Hermann

  • Peut-on rire des dieux, de leurs pompes et de leurs prophètes ? Après Lucien, après Voltaire, après Anatole France, notre millénaire tout neuf découvre à son tour, amnésique ou mal appris, cette interrogation récurrente. L'historien lui doit une réponse. Cet ouvrage contribue à nous l'apporter en exhumant un jalon du long parcours de la dérision envers le sacré dans la littérature occidentale. En arrêtant nos regards sur ce XVIIe siècle français que l'on a parfois nommé "le siècle des saints", en y détachant un fragment d'histoire identifié par le terme moqueur de "Fronde", en isolant dans ce moment à la fois bouffon et tragique un courant d'écriture et de goût qui se qualifia lui-même de "burlesque" et en choisissant d'y analyser comment le Panthéon des Anciens fit les frais du travestissement cocasse dont Scarron et ses pairs l'affublèrent, ce livre à la fois savant et piquant se situe dans l'oeil d'un cyclone mû par l'énergie du paradoxe.

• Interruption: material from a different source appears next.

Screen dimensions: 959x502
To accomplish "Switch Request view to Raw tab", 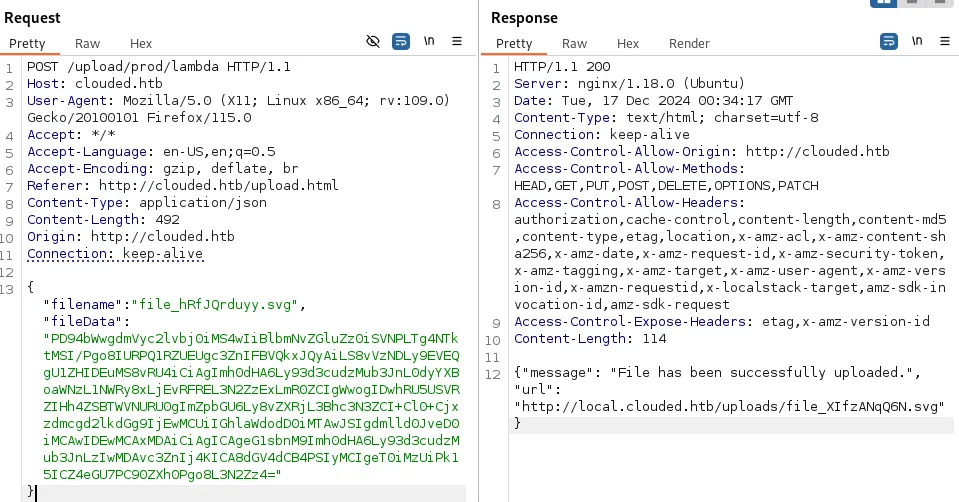I will coord(87,43).
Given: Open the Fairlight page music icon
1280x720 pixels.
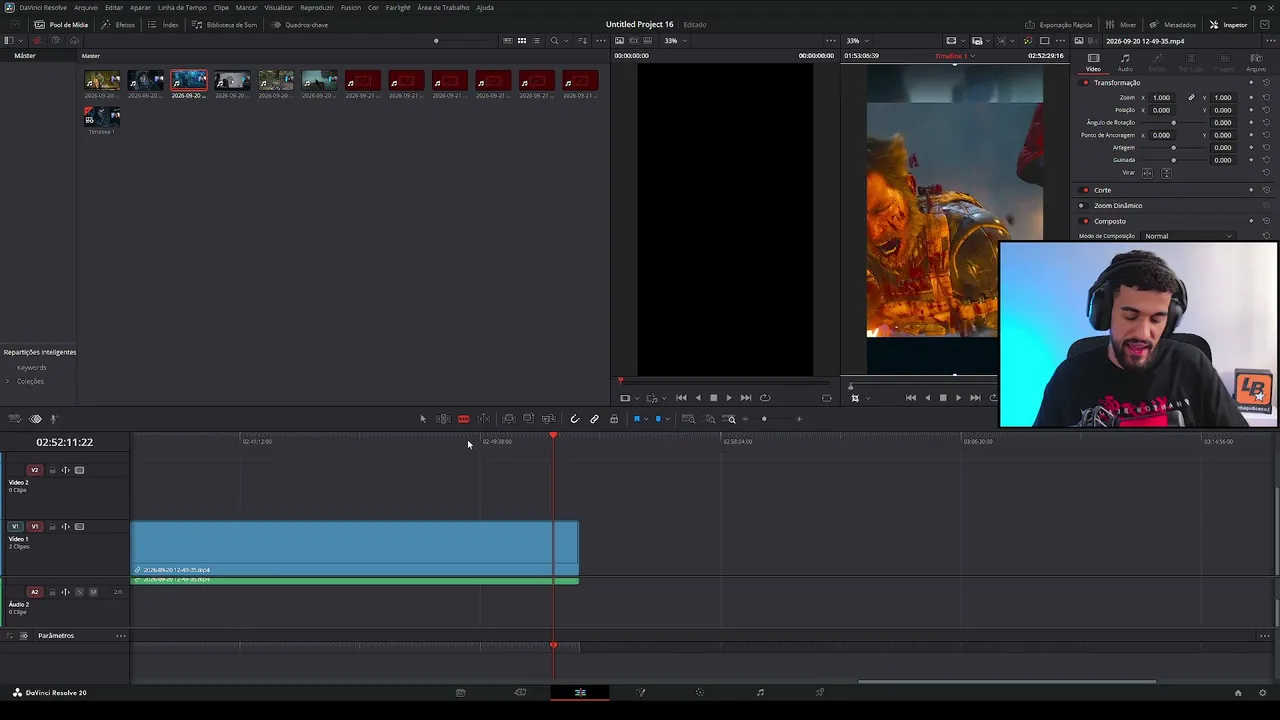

Le sacré et le prosaïque, le savoir et l'amusement, la mythologie descendue à l'office et Virgile travesti en marchand d'oublies, toutes ces irrévérences d'érudit en goguette sont ici scrutées pour qu'en soient restituées à juste proportion de savoir et de goût l'origine, la manière, la saveur et la portée, tendues à s'en écarteler entre le sublime et le sordide, l'infime et l'infini.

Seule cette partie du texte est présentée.